Financiada pelo CNPq, a iniciativa contou com a participação da Ufac, Ifac, ICMBio e de escolas da região. Aproximadamente 250 pessoas participaram da programação, entre estudantes, professores e moradores das comunidades da reserva.
Durante o evento, estudantes da graduação e pós-graduação da Ufac e do Ifac apresentaram pesquisas e atividades educativas nas áreas de saúde, Astronomia, Física, Matemática, Robótica e educação científica. A programação incluiu oficinas de foguetes, observação do céu com telescópios, sessões de planetário, jogos educativos e atividades com microscópios.
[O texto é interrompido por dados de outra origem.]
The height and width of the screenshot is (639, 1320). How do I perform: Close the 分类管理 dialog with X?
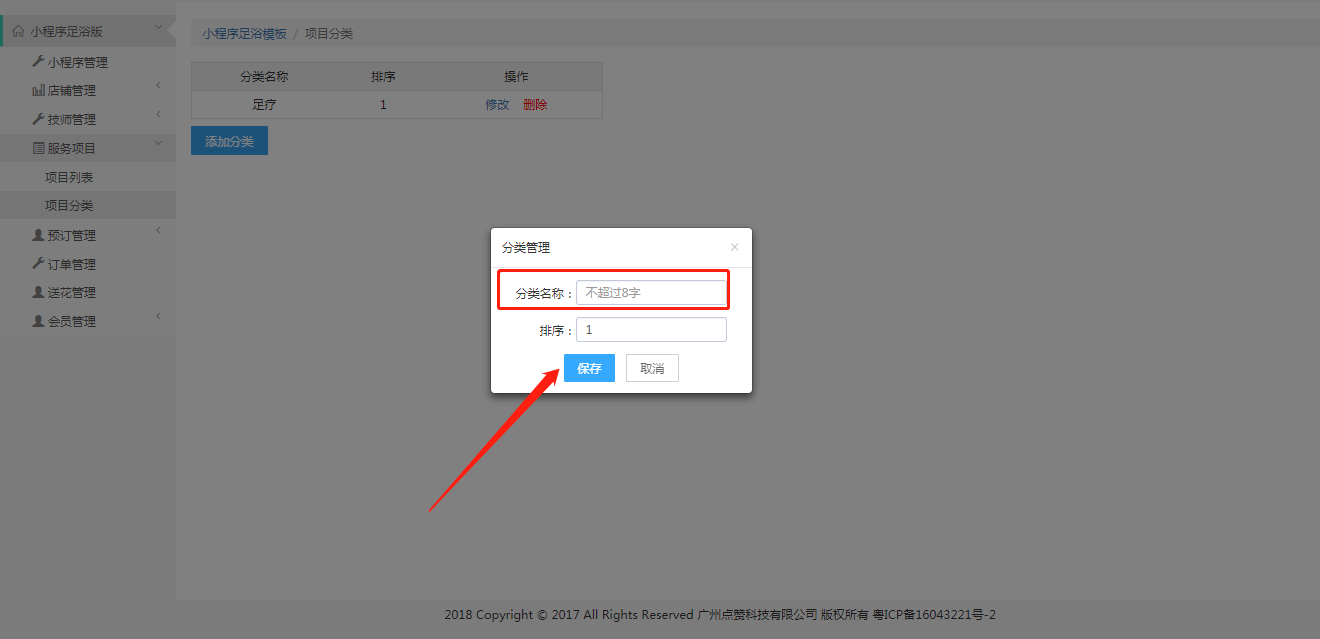coord(734,247)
O professor Francisco Glauco, do Centro de Ciências Biológicas e da Natureza (CCBN) da Ufac, destacou a importância da participação acadêmica em ações junto às comunidades tradicionais.
“A universidade tem um papel fundamental para a formação científica e cidadã dos estudantes. A troca de conhecimentos com comunidades de difícil acesso fortalece essa formação”, afirmou.
A professora Valdenice Barbosa, da Escola Iracema, ressaltou o impacto da iniciativa para os alunos da reserva.
“Foi um dia histórico de muito aprendizado. Muitos estudantes tiveram contato pela primeira vez com experimentos e equipamentos científicos”, disse.
Além das atividades científicas, a programação contou com apresentações culturais realizadas pelos estudantes da reserva, fortalecendo a integração entre ciência, educação e saberes amazônicos.
A participação da Ufac reforça o compromisso da universidade com a extensão, a popularização da ciência e a aproximação entre universidade e comunidades tradicionais da Amazônia.